* [What you will do] The records follow. Give them all back exactly.

(Given data begins)

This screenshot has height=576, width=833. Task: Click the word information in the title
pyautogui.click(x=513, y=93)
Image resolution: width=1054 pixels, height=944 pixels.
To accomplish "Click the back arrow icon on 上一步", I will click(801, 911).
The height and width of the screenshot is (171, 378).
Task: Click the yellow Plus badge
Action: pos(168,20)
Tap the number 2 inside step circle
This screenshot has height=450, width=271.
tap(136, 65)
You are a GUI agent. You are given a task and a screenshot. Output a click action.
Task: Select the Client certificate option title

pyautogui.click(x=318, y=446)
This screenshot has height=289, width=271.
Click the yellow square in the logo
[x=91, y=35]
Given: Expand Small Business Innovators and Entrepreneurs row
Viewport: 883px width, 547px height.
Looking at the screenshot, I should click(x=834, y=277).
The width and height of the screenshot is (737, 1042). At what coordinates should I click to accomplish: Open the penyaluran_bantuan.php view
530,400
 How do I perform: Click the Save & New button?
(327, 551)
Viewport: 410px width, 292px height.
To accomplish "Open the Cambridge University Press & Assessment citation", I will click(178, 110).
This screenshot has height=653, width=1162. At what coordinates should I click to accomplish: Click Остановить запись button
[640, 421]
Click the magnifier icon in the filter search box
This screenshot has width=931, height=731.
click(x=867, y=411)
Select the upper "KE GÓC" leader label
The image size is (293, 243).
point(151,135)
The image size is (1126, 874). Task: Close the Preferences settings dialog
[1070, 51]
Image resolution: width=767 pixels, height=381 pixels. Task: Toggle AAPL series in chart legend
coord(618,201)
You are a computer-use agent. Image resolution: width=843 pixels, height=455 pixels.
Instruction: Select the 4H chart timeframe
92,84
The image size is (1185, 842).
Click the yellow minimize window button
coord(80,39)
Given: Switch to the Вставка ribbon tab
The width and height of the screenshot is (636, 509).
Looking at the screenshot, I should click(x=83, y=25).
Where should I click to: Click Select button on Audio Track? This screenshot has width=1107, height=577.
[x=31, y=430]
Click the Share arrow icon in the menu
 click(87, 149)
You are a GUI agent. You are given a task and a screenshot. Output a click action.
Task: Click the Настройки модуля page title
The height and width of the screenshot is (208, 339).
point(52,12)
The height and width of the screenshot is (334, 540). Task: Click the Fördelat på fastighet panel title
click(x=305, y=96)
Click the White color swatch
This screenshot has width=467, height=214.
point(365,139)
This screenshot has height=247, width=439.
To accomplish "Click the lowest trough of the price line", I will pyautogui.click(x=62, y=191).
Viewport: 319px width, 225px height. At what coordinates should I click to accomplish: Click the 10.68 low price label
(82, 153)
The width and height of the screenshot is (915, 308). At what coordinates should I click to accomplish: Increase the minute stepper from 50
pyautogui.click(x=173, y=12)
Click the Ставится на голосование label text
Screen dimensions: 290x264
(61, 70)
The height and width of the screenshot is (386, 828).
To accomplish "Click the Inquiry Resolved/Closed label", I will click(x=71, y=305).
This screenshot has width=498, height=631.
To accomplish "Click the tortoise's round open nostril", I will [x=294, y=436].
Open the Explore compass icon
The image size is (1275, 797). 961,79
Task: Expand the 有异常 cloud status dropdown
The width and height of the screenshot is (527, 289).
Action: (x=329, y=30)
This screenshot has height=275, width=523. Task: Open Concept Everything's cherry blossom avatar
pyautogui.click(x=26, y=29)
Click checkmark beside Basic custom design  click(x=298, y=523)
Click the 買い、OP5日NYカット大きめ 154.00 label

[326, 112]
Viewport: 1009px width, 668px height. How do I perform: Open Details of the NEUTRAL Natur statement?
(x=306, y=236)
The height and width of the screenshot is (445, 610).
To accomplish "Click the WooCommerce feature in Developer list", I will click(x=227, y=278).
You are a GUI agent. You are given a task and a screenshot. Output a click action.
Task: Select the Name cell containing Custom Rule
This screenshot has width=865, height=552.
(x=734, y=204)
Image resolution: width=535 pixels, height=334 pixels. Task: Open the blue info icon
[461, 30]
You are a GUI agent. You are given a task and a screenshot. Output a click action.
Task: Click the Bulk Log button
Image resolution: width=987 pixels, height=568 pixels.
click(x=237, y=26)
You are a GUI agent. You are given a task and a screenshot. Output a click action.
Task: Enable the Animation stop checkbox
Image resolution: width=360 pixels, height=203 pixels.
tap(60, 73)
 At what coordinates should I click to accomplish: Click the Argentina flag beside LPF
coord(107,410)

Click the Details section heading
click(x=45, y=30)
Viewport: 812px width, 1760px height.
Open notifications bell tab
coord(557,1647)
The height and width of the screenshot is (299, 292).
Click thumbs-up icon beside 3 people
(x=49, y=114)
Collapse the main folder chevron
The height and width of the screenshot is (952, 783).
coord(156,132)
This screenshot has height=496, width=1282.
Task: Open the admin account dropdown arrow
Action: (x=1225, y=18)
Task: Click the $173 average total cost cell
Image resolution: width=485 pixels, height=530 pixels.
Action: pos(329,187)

(Given data ends)

* [Answer to this task]
This screenshot has height=576, width=833. Task: Click the word information in the title
pyautogui.click(x=513, y=93)
Image resolution: width=1054 pixels, height=944 pixels.
To accomplish "Click the back arrow icon on 上一步", I will click(801, 911).
The height and width of the screenshot is (171, 378).
Task: Click the yellow Plus badge
Action: pos(168,20)
Tap the number 2 inside step circle
This screenshot has height=450, width=271.
tap(136, 65)
You are a GUI agent. You are given a task and a screenshot. Output a click action.
Task: Select the Client certificate option title

pyautogui.click(x=318, y=446)
This screenshot has height=289, width=271.
Click the yellow square in the logo
[x=91, y=35]
Given: Expand Small Business Innovators and Entrepreneurs row
Viewport: 883px width, 547px height.
Looking at the screenshot, I should click(x=834, y=277).
The width and height of the screenshot is (737, 1042). At what coordinates should I click to accomplish: Open the penyaluran_bantuan.php view
530,400
 How do I perform: Click the Save & New button?
(327, 551)
Viewport: 410px width, 292px height.
To accomplish "Open the Cambridge University Press & Assessment citation", I will click(178, 110).
This screenshot has height=653, width=1162. At what coordinates should I click to accomplish: Click Остановить запись button
[640, 421]
Click the magnifier icon in the filter search box
This screenshot has width=931, height=731.
click(x=867, y=411)
Select the upper "KE GÓC" leader label
The image size is (293, 243).
point(151,135)
The image size is (1126, 874). Task: Close the Preferences settings dialog
[1070, 51]
Image resolution: width=767 pixels, height=381 pixels. Task: Toggle AAPL series in chart legend
coord(618,201)
You are a computer-use agent. Image resolution: width=843 pixels, height=455 pixels.
Instruction: Select the 4H chart timeframe
92,84
The image size is (1185, 842).
Click the yellow minimize window button
coord(80,39)
Given: Switch to the Вставка ribbon tab
The width and height of the screenshot is (636, 509).
Looking at the screenshot, I should click(x=83, y=25).
Where should I click to: Click Select button on Audio Track? This screenshot has width=1107, height=577.
[x=31, y=430]
Click the Share arrow icon in the menu
 click(87, 149)
You are a GUI agent. You are given a task and a screenshot. Output a click action.
Task: Click the Настройки модуля page title
The height and width of the screenshot is (208, 339).
point(52,12)
The height and width of the screenshot is (334, 540). Task: Click the Fördelat på fastighet panel title
click(x=305, y=96)
Click the White color swatch
This screenshot has width=467, height=214.
point(365,139)
This screenshot has height=247, width=439.
To accomplish "Click the lowest trough of the price line", I will pyautogui.click(x=62, y=191).
Viewport: 319px width, 225px height. At what coordinates should I click to accomplish: Click the 10.68 low price label
(82, 153)
The width and height of the screenshot is (915, 308). At what coordinates should I click to accomplish: Increase the minute stepper from 50
pyautogui.click(x=173, y=12)
Click the Ставится на голосование label text
Screen dimensions: 290x264
(61, 70)
The height and width of the screenshot is (386, 828).
To accomplish "Click the Inquiry Resolved/Closed label", I will click(x=71, y=305).
This screenshot has width=498, height=631.
To accomplish "Click the tortoise's round open nostril", I will [x=294, y=436].
Open the Explore compass icon
The image size is (1275, 797). 961,79
Task: Expand the 有异常 cloud status dropdown
The width and height of the screenshot is (527, 289).
Action: (x=329, y=30)
This screenshot has height=275, width=523. Task: Open Concept Everything's cherry blossom avatar
pyautogui.click(x=26, y=29)
Click checkmark beside Basic custom design  click(x=298, y=523)
Click the 買い、OP5日NYカット大きめ 154.00 label

[326, 112]
Viewport: 1009px width, 668px height. How do I perform: Open Details of the NEUTRAL Natur statement?
(x=306, y=236)
The height and width of the screenshot is (445, 610).
To accomplish "Click the WooCommerce feature in Developer list", I will click(x=227, y=278).
You are a GUI agent. You are given a task and a screenshot. Output a click action.
Task: Select the Name cell containing Custom Rule
This screenshot has width=865, height=552.
(x=734, y=204)
Image resolution: width=535 pixels, height=334 pixels. Task: Open the blue info icon
[461, 30]
You are a GUI agent. You are given a task and a screenshot. Output a click action.
Task: Click the Bulk Log button
Image resolution: width=987 pixels, height=568 pixels.
click(x=237, y=26)
You are a GUI agent. You are given a task and a screenshot. Output a click action.
Task: Enable the Animation stop checkbox
Image resolution: width=360 pixels, height=203 pixels.
tap(60, 73)
 At what coordinates should I click to accomplish: Click the Argentina flag beside LPF
coord(107,410)

Click the Details section heading
click(x=45, y=30)
Viewport: 812px width, 1760px height.
Open notifications bell tab
coord(557,1647)
The height and width of the screenshot is (299, 292).
Click thumbs-up icon beside 3 people
(x=49, y=114)
Collapse the main folder chevron
The height and width of the screenshot is (952, 783).
coord(156,132)
This screenshot has height=496, width=1282.
Task: Open the admin account dropdown arrow
Action: (x=1225, y=18)
Task: Click the $173 average total cost cell
Image resolution: width=485 pixels, height=530 pixels.
Action: pos(329,187)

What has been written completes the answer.